§ **Provided passage**:
####
TV in the Roaring Twenties

Just as radio was coming into the homes of Americans, television was already being invented, not by one man but by many scientists and engineers working in laboratories in the United States and England.

1927 depiction of television apparatus.
The concept of television goes all the way back to 1873 when it was discovered, apparently by accident, that the electrical resistance of the element selenium varied in proportion to the light shining on it. The discovery proved that it was possible to transfer light variations into electronic signals, thus making it theoretically possible to send photographic images by wire.
In 1923, Dr. Vladimir Zworykin invented the iconoscope, which would function as the “eye” of a television camera. Through the decade of the twenties a number of television systems were developed, most involving large mechanical scanning disks attached to electric motors, arc lights and lots of wiring. The resulting transmitted picture was fuzzy and very small. Several public demonstrations of television were made by early developers such as AT&T’s Bell Laboratories and RCA. The early apparatuses were not practical for home use, but the possibilities were realized early on.
####
§ **Set of tasks**:
1 - According to the television history passage, what role would Dr. Vladimir Zworykin's iconoscope serve in a television camera?
2 - From the television history passage, extract the stretch from "Just as radio" through "images by wire.".
The listing has no connection to the television history passage.

§ **Recorded data**:
####
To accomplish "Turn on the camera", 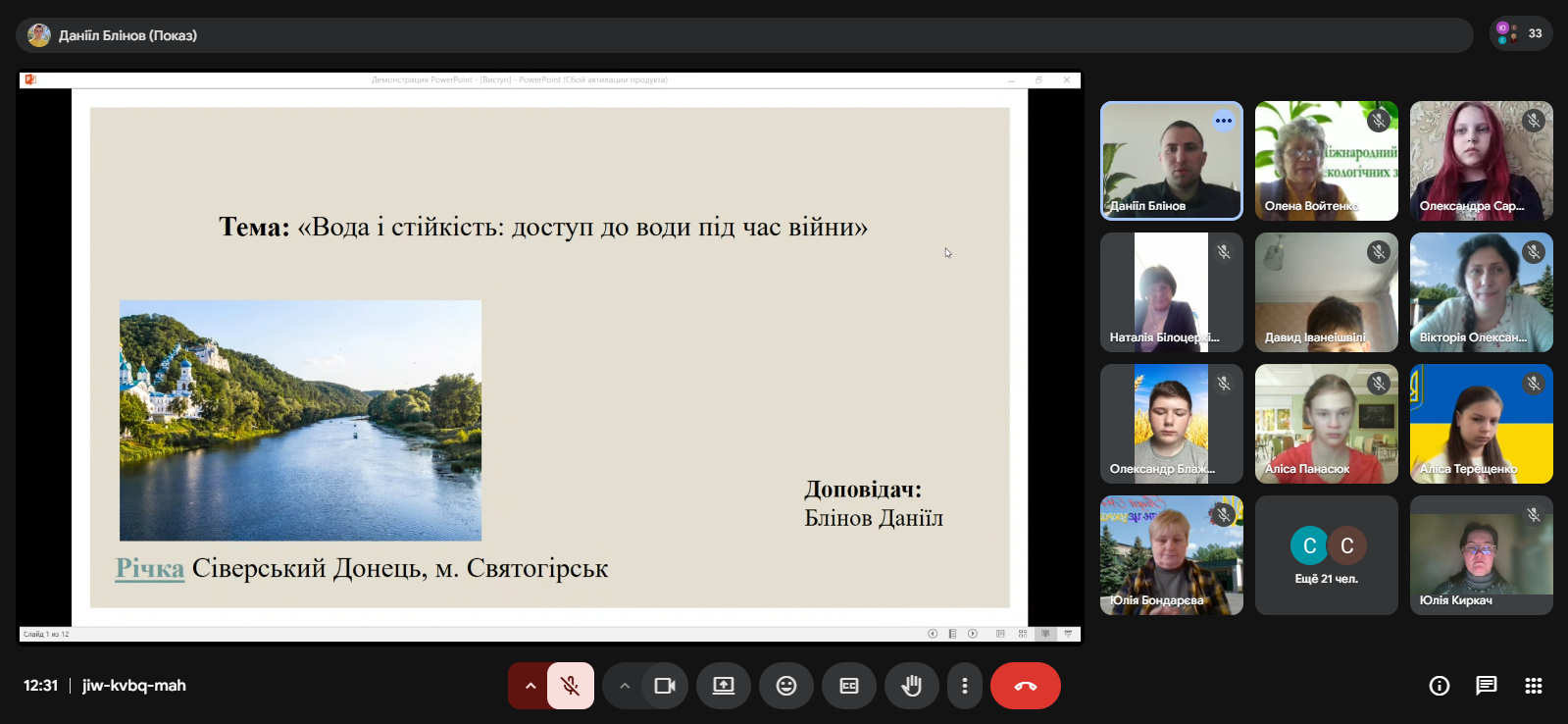I will tap(665, 686).
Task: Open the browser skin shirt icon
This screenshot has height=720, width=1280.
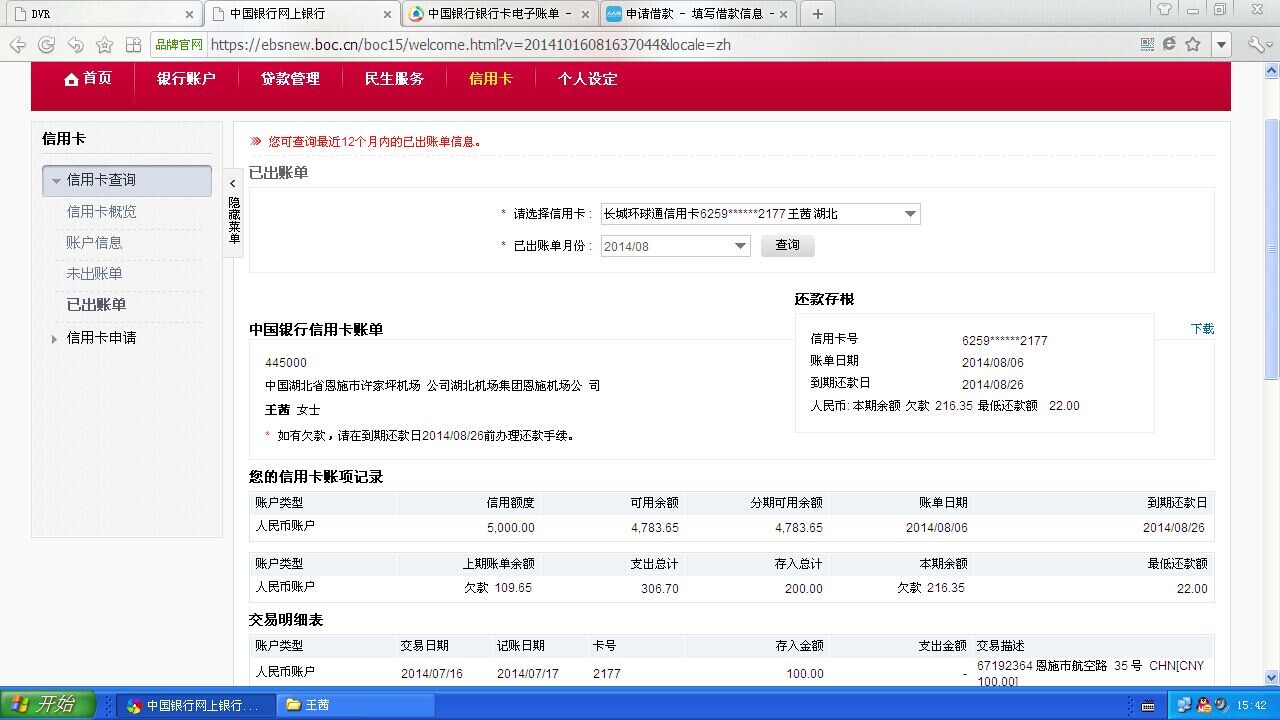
####
§ **Solutions by task**:
1 - It would function as the camera's "eye."

2 -
Just as radio was coming into the homes of Americans, television was already being invented, not by one man but by many scientists and engineers working in laboratories in the United States and England.

1927 depiction of television apparatus.
The concept of television goes all the way back to 1873 when it was discovered, apparently by accident, that the electrical resistance of the element selenium varied in proportion to the light shining on it. The discovery proved that it was possible to transfer light variations into electronic signals, thus making it theoretically possible to send photographic images by wire.